Your instructions
Output the data below exactly, images excluded.

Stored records
• • • • • • •

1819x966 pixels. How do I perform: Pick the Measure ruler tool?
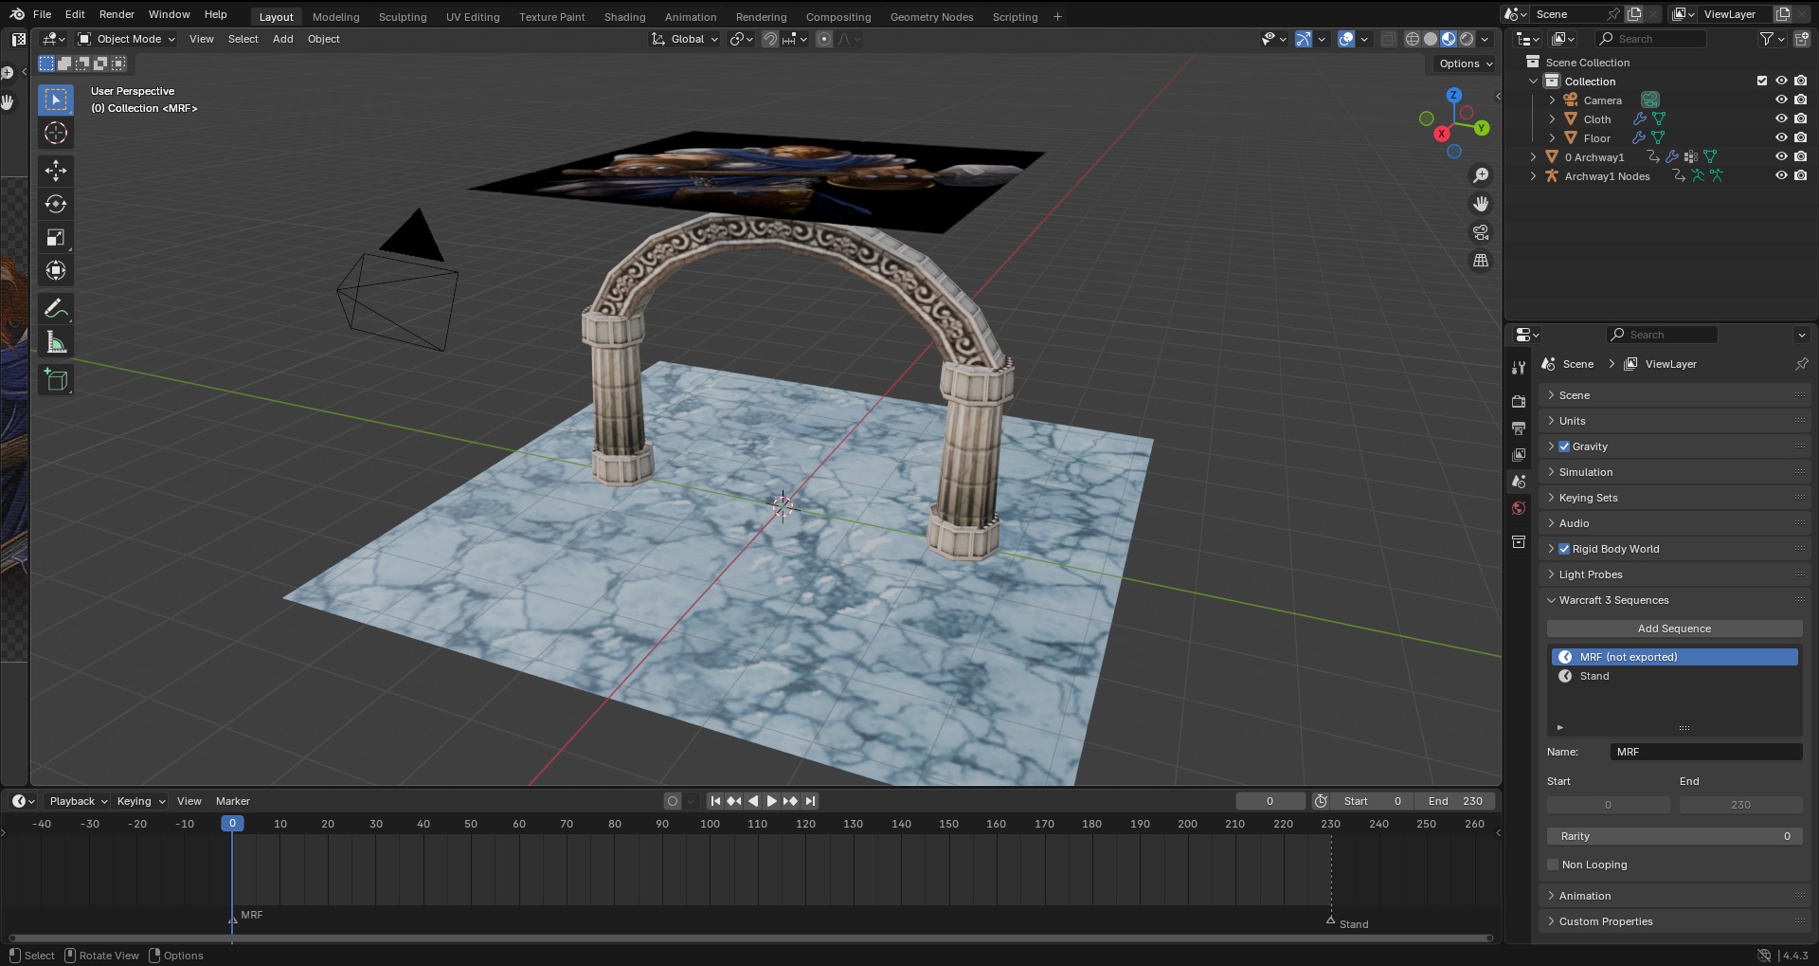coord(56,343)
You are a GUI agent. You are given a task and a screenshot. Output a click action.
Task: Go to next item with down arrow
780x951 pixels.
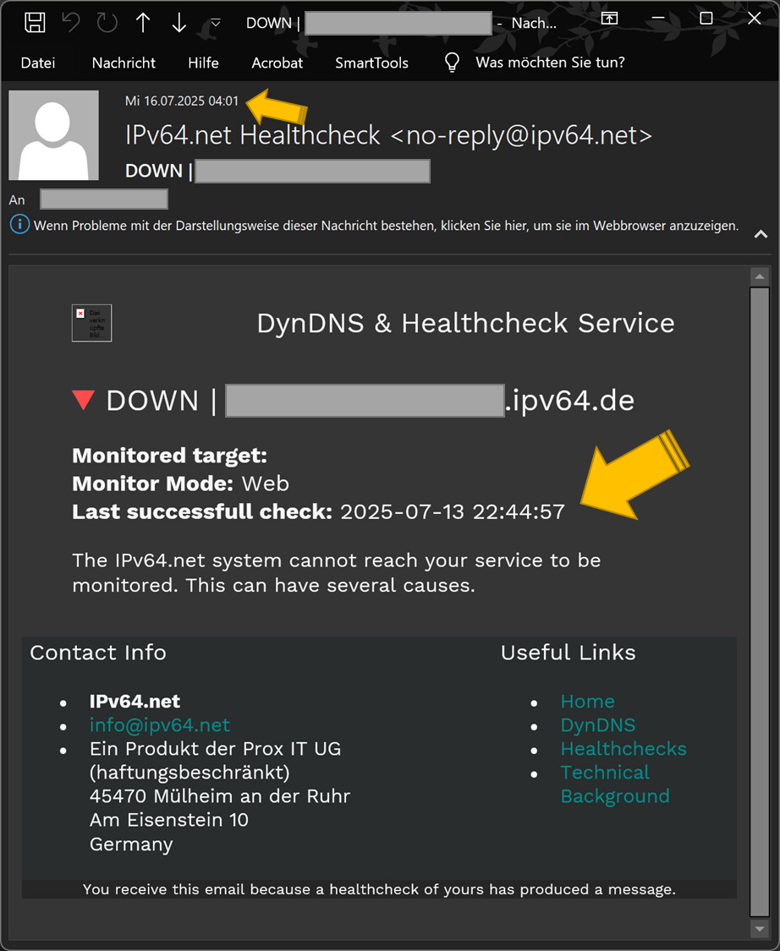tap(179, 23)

• • • • • • •

Answer to the exercise
1819x966 pixels. How do I perform: Pick the Measure ruler tool?
coord(56,343)
You are a GUI agent. You are given a task and a screenshot. Output a click action.
Task: Go to next item with down arrow
780x951 pixels.
tap(179, 23)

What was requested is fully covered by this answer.